This is super easy and delicious. Vegan too! (without the yogurt) If you are not vegan it would be great served with some grilled, spicy chicken. Serve on noodles, spinach or rice -whichever you prefer. I added some scallions and cilantro and stirred in some nice Greek yogurt before eating. Mango chutney would be good as well.
2 -19 oz cans of chickpeas, drained
2- 28 oz cans of tomatoes, (mash up any whole tomatoes with a masher before using)
2 Tbsp Tamarind concentrate mixed with 1/2 cup water
3 Tbsp olive oil
1 medium yellow onion, chopped thin
1 Tbsp fresh garlic, pressed
1 Tbsp fresh ginger, minced fine
1 tsp. Turmeric
1/2 tsp. cayenne pepper
2 heaping tsp. madras curry powder
1 tsp. ground cumin
coarse sea salt to taste
fresh ground black pepper
cilantro, scallions, Greek yogurt for condiments
washed spinach or cooked rice noodles or prepared Basmati rice for serving
1. Heat 3 Tbsp oil over medium heat with the onions and a good dash of salt. Stir often and cook until golden.

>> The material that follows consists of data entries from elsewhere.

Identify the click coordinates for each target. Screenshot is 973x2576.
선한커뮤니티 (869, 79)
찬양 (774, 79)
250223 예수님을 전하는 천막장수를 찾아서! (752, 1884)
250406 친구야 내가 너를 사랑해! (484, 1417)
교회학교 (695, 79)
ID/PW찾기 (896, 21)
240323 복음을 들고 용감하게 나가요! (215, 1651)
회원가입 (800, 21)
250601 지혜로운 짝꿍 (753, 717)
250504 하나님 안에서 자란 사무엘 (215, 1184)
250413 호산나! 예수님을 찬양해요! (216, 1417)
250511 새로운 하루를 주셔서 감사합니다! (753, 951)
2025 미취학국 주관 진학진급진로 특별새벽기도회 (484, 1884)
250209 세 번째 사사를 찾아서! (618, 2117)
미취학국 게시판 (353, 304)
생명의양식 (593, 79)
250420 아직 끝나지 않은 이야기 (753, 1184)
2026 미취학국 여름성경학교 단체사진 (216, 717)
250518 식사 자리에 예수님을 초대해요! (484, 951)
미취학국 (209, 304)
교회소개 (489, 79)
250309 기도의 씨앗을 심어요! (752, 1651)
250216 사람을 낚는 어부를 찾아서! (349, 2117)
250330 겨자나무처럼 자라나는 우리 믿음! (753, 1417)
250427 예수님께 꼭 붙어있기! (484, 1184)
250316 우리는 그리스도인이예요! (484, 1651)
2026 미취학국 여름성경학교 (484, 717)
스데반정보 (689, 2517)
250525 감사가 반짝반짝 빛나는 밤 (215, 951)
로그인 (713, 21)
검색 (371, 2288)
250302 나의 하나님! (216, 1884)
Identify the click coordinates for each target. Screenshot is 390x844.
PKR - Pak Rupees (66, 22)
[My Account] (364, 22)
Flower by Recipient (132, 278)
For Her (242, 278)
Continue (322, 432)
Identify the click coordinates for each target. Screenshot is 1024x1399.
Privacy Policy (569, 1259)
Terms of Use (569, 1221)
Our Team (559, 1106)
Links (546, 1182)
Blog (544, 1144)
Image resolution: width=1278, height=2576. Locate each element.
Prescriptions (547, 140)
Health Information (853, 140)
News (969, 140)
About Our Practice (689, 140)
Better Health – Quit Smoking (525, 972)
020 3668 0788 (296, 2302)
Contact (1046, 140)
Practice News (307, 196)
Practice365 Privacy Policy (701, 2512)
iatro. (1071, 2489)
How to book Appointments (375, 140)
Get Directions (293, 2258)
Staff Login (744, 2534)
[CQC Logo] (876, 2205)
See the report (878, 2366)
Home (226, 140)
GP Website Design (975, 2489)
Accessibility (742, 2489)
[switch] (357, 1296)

2. Add garlic, stir for 30 seconds, Add spices (turmeric, cayenne, Madras curry powder and cumin) and stir to combine. Add Tamarind/water mixture, canned tomatoes, chickpeas and ginger. Stir, bring to light boil and reduce heat to simmer for 20 minutes or so. Adjust for salt and add fresh ground black pepper.
3. Serve over rice, noodles or spinach. Toss some fresh scallions and cilantro on each serving and a dollop of Greek yogurt.
Serves about 8. Around 295 calories per serving before rice or yogurt.